--- Begin Text passage ---

A Creditors' Voluntary Liquidation (CVL) is a formal insolvency procedure used to close down an insolvent limited company that cannot pay its debts. Initiated voluntarily by the company's directors, a CVL provides a controlled exit. A licensed Insolvency Practitioner is appointed as liquidator to realise company assets and distribute funds to creditors in order of priority.

What is a Creditors' Voluntary Liquidation?

A Creditors' Voluntary Liquidation is a formal legal process that allows directors to close an insolvent company in an orderly and controlled manner. When your company cannot pay its debts and has no realistic prospect of recovery, a CVL provides a responsible way to cease trading whilst ensuring creditors are treated fairly and directors fulfil their legal obligations. 

The process is initiated voluntarily by the company's directors, rather than being forced by creditors through court action. By choosing a CVL, directors demonstrate they are taking appropriate action to address the company's financial difficulties, which can help protect them from allegations of wrongful trading. 

A licensed Insolvency Practitioner oversees the entire CVL process, acting as liquidator to realise the company's assets, distribute funds to creditors in accordance with legal priorities, and formally dissolve the company. This ensures the liquidation is conducted transparently and in line with insolvency legislation.

When should you consider a Creditors' Voluntary Liquidation?

  • Your company is insolvent and cannot pay debts as they fall due
  • There is no realistic prospect of trading back to profitability
  • Creditors are threatening legal action or winding-up petitions
  • You want to avoid compulsory liquidation being forced upon you
  • The company has no valuable assets worth preserving through administration
  • Directors wish to close the business responsibly and protect themselves from personal liability
  • Continuing to trade would constitute wrongful trading
  • The stress of managing an insolvent company is affecting your wellbeing
  • Alternative rescue options such as administration or CVA are not viable

How the Process Works

Initial Consultation

Meet with a licensed Insolvency Practitioner to review your company's financial position and confirm that CVL is the most appropriate option for your circumstances.

--- End Text passage ---

Exercise set ->
1: Answer these questions using the passage on Creditors' Voluntary Liquidation:
(a) Who initiates a Creditors' Voluntary Liquidation?
(b) Who is appointed as liquidator?
(c) What step is listed first under "How the Process Works"?
2: Extend the passage on Creditors' Voluntary Liquidation, starting after its last sentence.

--- Begin Extracted records ---

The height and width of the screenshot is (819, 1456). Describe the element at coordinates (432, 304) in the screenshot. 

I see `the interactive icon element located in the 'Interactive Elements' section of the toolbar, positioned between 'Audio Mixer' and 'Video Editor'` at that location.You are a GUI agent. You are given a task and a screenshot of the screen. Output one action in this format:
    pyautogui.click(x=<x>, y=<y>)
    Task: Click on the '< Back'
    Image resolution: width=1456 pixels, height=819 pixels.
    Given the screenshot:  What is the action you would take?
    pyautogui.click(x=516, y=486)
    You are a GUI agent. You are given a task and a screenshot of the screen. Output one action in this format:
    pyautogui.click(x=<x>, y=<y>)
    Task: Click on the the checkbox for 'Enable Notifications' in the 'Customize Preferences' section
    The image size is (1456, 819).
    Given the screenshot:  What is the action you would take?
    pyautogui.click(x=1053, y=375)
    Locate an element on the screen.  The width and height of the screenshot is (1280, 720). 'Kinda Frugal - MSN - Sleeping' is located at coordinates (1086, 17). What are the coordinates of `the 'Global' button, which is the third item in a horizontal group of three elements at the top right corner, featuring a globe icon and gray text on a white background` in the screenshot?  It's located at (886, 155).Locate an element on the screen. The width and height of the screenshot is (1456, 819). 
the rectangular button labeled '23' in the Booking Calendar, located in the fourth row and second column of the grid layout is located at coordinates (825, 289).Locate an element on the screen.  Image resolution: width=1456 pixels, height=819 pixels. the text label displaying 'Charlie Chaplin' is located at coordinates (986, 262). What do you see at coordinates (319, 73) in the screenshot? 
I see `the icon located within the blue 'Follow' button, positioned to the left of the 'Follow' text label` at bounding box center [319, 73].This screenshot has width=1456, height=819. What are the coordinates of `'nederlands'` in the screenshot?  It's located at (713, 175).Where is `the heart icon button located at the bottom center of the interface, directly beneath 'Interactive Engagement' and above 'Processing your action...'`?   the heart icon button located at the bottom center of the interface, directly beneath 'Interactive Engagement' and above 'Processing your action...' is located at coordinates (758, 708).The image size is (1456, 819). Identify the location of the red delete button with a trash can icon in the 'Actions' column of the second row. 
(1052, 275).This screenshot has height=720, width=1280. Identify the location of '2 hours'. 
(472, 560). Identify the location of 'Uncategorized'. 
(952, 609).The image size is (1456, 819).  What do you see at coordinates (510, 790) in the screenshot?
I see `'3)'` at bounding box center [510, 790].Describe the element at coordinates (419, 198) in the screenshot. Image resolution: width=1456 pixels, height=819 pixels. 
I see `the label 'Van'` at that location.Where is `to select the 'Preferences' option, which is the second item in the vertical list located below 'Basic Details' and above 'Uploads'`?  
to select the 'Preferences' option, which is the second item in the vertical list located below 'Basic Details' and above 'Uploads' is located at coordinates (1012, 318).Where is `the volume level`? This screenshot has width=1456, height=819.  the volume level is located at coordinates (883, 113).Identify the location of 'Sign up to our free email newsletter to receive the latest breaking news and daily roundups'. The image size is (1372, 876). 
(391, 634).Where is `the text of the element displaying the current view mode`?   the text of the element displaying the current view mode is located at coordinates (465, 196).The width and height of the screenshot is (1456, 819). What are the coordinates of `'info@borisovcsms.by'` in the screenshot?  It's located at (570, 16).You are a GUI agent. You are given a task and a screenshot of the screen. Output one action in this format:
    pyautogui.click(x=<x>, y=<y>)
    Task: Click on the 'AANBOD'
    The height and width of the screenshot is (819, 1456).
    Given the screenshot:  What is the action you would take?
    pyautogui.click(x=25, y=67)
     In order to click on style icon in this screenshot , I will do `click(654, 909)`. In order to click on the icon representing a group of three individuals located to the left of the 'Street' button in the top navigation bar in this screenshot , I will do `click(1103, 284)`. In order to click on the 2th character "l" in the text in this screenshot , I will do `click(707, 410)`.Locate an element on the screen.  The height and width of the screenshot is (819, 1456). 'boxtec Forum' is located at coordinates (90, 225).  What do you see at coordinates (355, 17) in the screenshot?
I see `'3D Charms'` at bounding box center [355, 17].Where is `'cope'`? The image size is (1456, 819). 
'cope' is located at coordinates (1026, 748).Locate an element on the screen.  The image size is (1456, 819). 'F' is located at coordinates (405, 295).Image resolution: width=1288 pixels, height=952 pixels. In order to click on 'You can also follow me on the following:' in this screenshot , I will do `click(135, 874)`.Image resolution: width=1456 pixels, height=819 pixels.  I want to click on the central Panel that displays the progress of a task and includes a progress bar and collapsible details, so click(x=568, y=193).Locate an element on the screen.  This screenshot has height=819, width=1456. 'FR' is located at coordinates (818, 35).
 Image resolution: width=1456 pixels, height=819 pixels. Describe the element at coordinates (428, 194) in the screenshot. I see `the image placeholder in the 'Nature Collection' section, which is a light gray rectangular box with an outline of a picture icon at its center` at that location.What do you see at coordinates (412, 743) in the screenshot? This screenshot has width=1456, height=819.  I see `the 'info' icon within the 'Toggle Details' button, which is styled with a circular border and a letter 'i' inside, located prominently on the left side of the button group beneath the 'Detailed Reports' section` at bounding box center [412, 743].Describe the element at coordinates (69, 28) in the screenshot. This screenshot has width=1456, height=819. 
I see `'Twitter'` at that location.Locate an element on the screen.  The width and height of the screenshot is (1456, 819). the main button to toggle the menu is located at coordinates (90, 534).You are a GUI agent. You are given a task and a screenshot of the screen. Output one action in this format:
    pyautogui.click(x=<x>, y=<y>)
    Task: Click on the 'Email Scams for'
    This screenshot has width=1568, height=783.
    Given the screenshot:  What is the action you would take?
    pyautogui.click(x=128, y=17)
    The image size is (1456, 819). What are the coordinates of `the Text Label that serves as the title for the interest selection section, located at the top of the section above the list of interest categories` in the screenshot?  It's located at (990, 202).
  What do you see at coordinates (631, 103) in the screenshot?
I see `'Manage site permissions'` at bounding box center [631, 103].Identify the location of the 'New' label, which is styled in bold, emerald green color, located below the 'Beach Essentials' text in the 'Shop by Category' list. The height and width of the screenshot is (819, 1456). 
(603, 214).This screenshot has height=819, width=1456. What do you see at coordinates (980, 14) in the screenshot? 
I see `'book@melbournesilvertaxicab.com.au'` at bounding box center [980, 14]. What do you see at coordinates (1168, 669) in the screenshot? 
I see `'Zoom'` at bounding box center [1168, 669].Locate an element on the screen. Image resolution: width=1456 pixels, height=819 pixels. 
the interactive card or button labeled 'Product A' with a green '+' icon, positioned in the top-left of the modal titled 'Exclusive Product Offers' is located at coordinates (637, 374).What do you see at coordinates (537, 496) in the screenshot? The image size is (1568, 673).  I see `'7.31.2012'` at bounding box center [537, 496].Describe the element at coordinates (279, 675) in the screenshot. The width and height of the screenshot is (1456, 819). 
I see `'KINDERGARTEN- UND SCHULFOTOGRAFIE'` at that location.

--- End Extracted records ---

Results for each task ->
1:
(a) The company's directors initiate it voluntarily. Creditors do not force it through court action.
(b) A licensed Insolvency Practitioner is appointed as liquidator.
(c) The first step is the Initial Consultation. The directors meet with a licensed Insolvency Practitioner to review the company's financial position and confirm that a CVL is the most appropriate option.

2:
Directors' resolution

The company's directors pass a resolution to place the company into liquidation and hold a meeting of shareholders to approve the decision.

Creditors' meeting

A meeting of creditors is convened where they can vote on the appointment of the liquidator and establish a liquidation committee if required.

Asset realisation

The appointed liquidator takes control of the company's assets, realises them for the best possible value, and pursues any outstanding debts owed to the company.

Distribution to creditors

Funds recovered are distributed to creditors according to the statutory order of priority, with secured creditors paid first, followed by preferential and then unsecured creditors.

Company dissolution

Once the liquidator has completed their duties, they file final reports with Companies House and the company is formally dissolved, ceasing to exist as a legal entity.

Benefits of Creditors' Voluntary Liquidation

While closing your company is undoubtedly difficult, choosing CVL offers several important advantages over waiting for creditors to take action. Taking control of the situation demonstrates responsible directorship and can protect you from more serious consequences whilst providing a clear path forward.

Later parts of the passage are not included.